The rarity of renal trauma limits its study and the strength of evidence-based guidelines. Although management of renal injuries has shifted toward a nonoperative approach, nephrectomy remains the ...most common intervention for high-grade renal trauma (HGRT). We aimed to describe the contemporary management of HGRT in the United States and also evaluate clinical factors associated with nephrectomy after HGRT.
From 2014 to 2017, data on HGRT (American Association for the Surgery of Trauma grades III-V) were collected from 14 participating Level-1 trauma centers. Data were gathered on demographics, injury characteristics, management, and short-term outcomes. Management was classified into three groups-expectant, conservative/minimally invasive, and open operative. Descriptive statistics were used to report management of renal trauma. Univariate and multivariate logistic mixed effect models with clustering by facility were used to look at associations between proposed risk factors and nephrectomy.
A total of 431 adult HGRT were recorded; 79% were male, and mechanism of injury was blunt in 71%. Injuries were graded as III, IV, and V in 236 (55%), 142 (33%), and 53 (12%), respectively. Laparotomy was performed in 169 (39%) patients. Overall, 300 (70%) patients were managed expectantly and 47 (11%) underwent conservative/minimally invasive management. Eighty-four (19%) underwent renal-related open operative management with 55 (67%) of them undergoing nephrectomy.
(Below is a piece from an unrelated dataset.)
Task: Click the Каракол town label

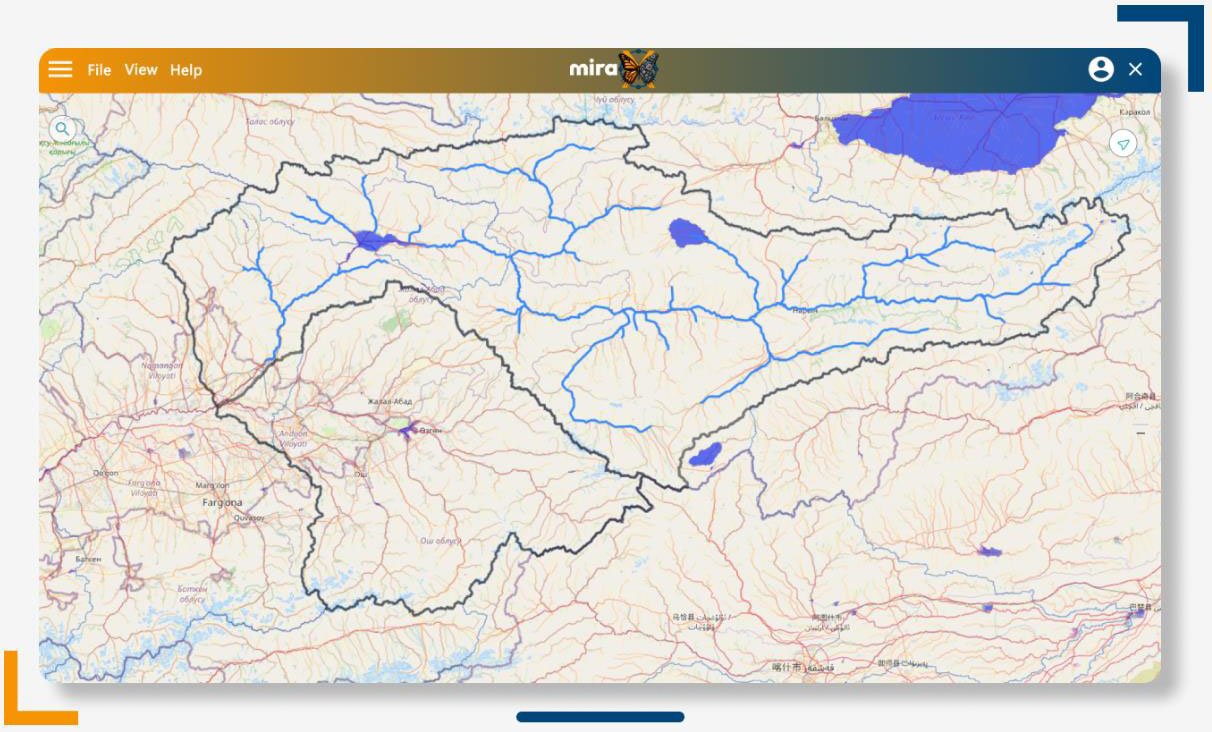Action: pyautogui.click(x=1135, y=113)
Nephrectomy rates were 15% and 62% for grades IV and V, respectively. Penetrating injuries had significantly higher American Association for the Surgery of Trauma grades and higher rates of nephrectomy. In multivariable analysis, only renal injury grade and penetrating mechanism of injury were significantly associated with undergoing nephrectomy.
Expectant and conservative management is currently utilized in 80% of HGRT; however, the rate of nephrectomy remains high. Clinical factors, such as surrogates of hemodynamic instability and metabolic acidosis, are associated with nephrectomy for HGRT; however, higher renal injury grade and penetrating trauma remain the strongest associations.
Prognostic/epidemiologic study, level III; Therapeutic study, level IV.